Case ID: nd_77/html/0499-01.html
Source: Caselaw Access Project
Author: {"author": "Per Curiam.", "license": "Public Domain", "url": "https://static.case.law/"}
Date Created: 2024-08-24T03:29:51.129683

[File No. 7141]
    JACK KULISH, Respondent, v. FRED SKACHENKO, Appellant.
    (44 NW2d 96)
    Opinion filed August 26, 1950
    
      
      Floyd B. Sperry and Raymond R. Rund, for appellant.
    
      Murtha & Murtha, for defendant.
   Per Curiam.

This case was argued and submitted together with Skachenko v. Sweetman et al., post 502, 43 NW2d 683, and the controlling facts in this case are precisely the same as those set forth in the decision in that case.

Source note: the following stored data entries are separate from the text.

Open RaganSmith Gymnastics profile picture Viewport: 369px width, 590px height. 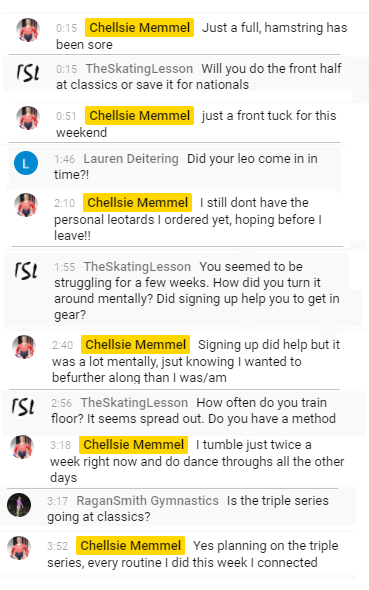(x=19, y=505)
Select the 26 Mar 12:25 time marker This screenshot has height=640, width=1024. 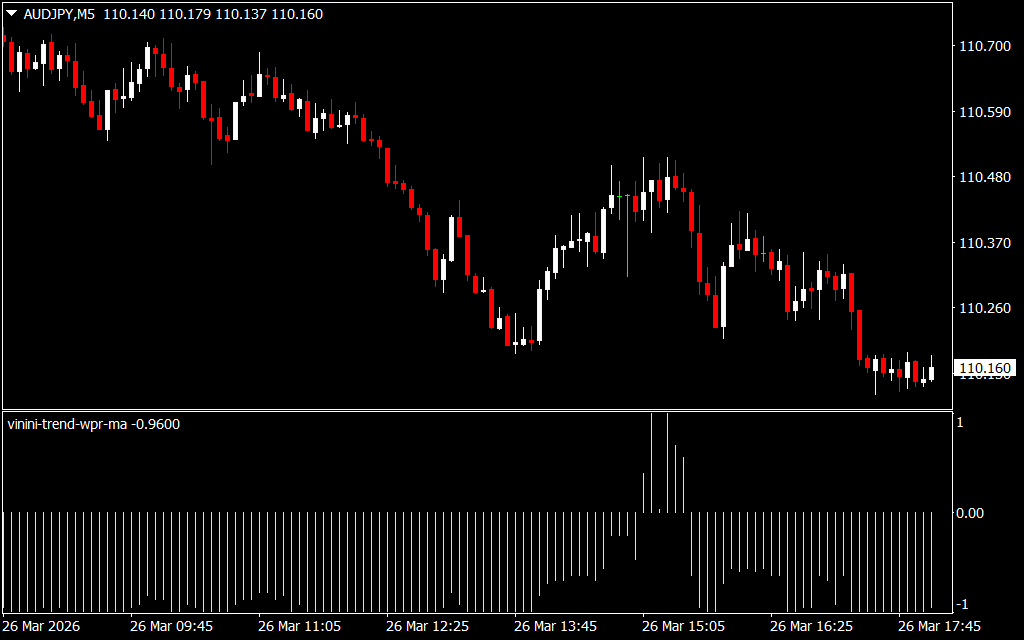pyautogui.click(x=427, y=626)
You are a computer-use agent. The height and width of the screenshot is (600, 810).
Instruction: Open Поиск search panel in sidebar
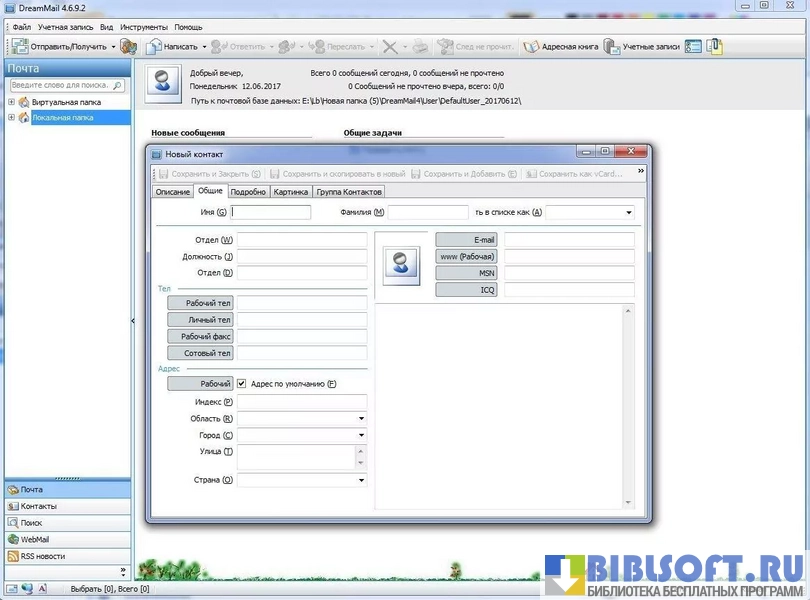[x=14, y=523]
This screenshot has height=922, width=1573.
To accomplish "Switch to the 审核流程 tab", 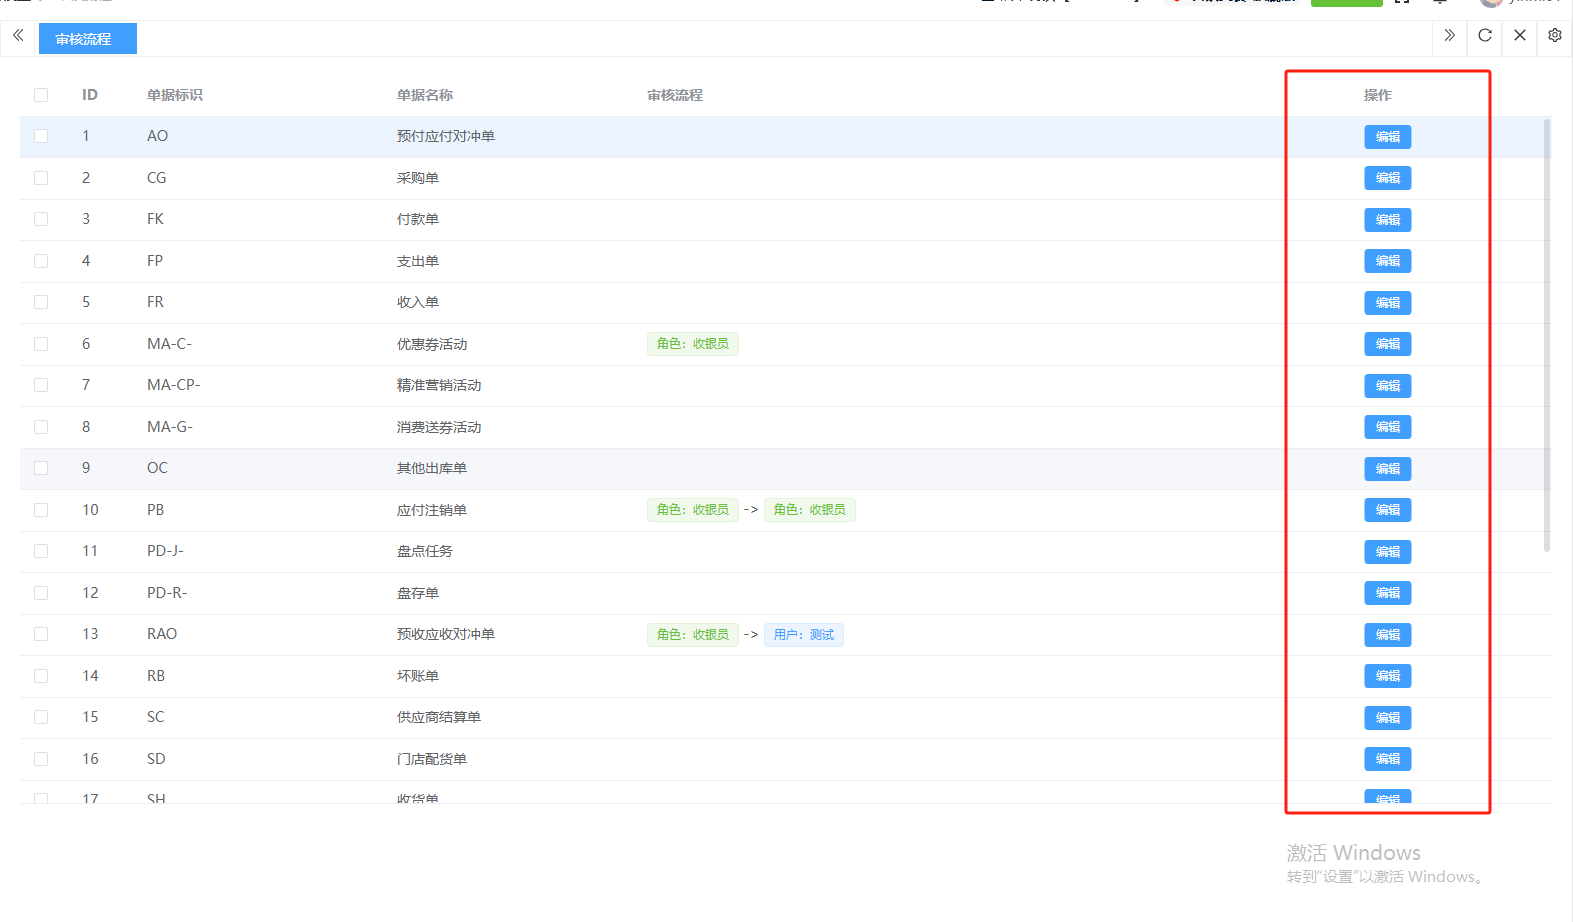I will click(x=87, y=39).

This action was brought to determine adverse claims to a 320-acre tract of land in Dunn County in this state. As is shown in the decision in Skachenko v. Sweetman et al., supra, the said Mary Skachenko Tarnowsky on February 15, 1941, purchased the said tract of land at a sale conducted by the administrator of the estate of Zachari Skachenko. The sale was duly confirmed' by the county court and Robert Sweetman, the administrator of this estate of Zachari' Skachenko, did thereafter duly execute and deliver to the said Mary Skachenko Tarnowsky an administrator’s deed for said premises dated February 28, 1941. The said Mary Skachenko Tarnowsky, grantee in said administrator’s deed in October 1943 sold and conveyed said tract of land which she had purchased at such administrator’s sale to the plaintiff Jack Kulish by warranty deed dated October 23, 1943. Thereafter in March 1947 the plaintiff Kulish brought this action against Fred Skachenko to determine adverse claims to the tract of land in question. In the complaint it is alleged that Kulish is the owner in fee simple of the real property which he purchased from Mary Skachenko Tarnowsky; that the defendant Skachenko claims certain estates, interests in, liens or encumbrances on the land adverse to the plaintiff and that plaintiff is in possession of the land, and that the defendant threatens to dispossess him by force and to plant, harvest and remove a crop on the land.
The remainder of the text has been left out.